Am 28.02.2014 um 22:21 schrieb Peter Maydell peter.maydell@linaro.org:
On 28 February 2014 14:12, Alex Bennée alex.bennee@linaro.org wrote: Is this "simply" a case of having a precise state in/around syscalls?
No.
AIUI we already have such a mechanism for dealing with faults in translated code so this is all aimed at when an asynchronous signal arrives somewhere in QEMU's own code.
The major problem is that system calls are supposed to be atomic wrt signals, ie for the guest we must appear to either take the signal first, or have the syscall return EINTR, or take it after. Further, we mustn't make a host syscall that is supposed to be interrupted by a signal if the signal has already arrived, because we'll hang.

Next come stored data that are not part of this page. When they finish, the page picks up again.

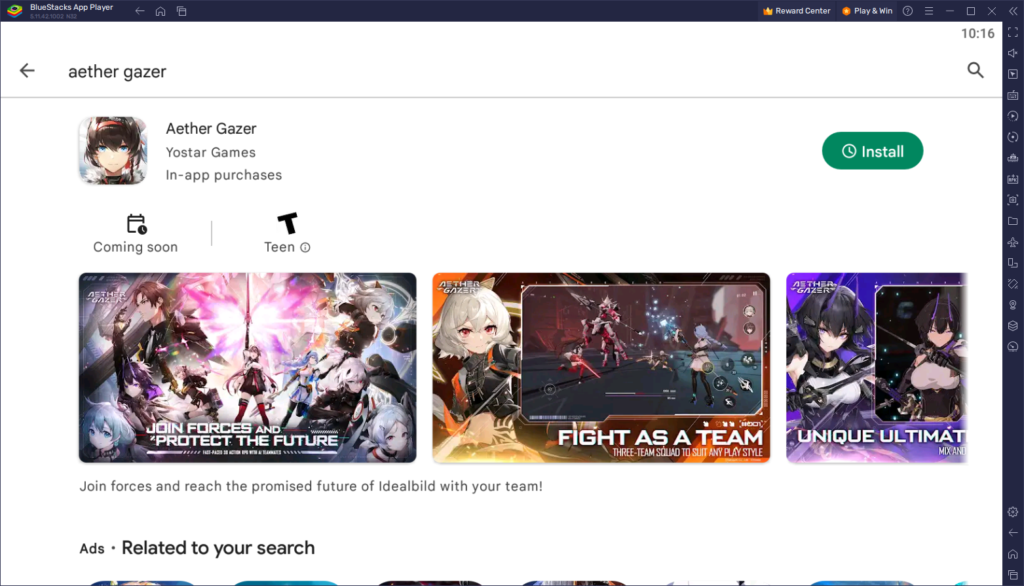The width and height of the screenshot is (1024, 586).
Task: Rotate the screen orientation
Action: point(1013,138)
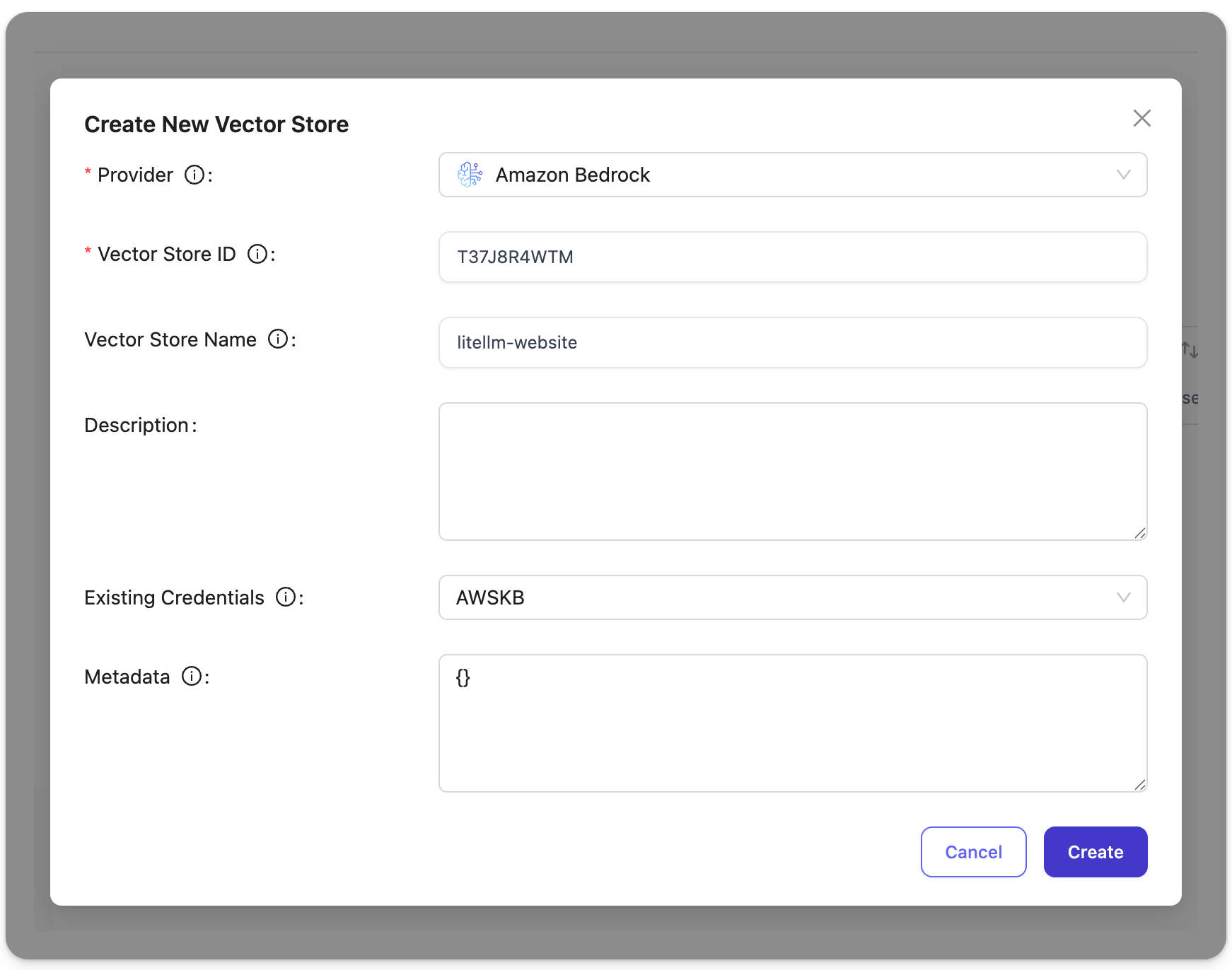
Task: Click the litellm-website name input field
Action: (x=792, y=343)
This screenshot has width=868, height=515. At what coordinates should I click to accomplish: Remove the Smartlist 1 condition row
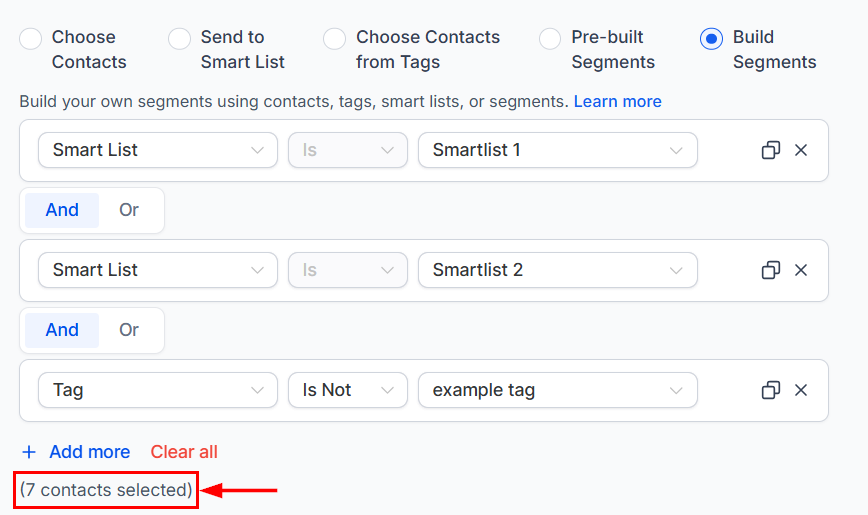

http://lists.gnu.org/archive/html/qemu-devel/2011-12/msg00384.html has a fuller description of the problem, though note that my analysis of the solution is incorrect. I think Michael's right that we could deal with this if we had known native asm for the syscall sequence. (We probably want to separate out the interruptible syscalls so we can continue to use straightforward "just call libc" code for the bulk of them which are non-interruptible.)
Could we check the instruction at the sognaling pc and check if it's a known syscall instruction? No need to replace glibc wrappers then.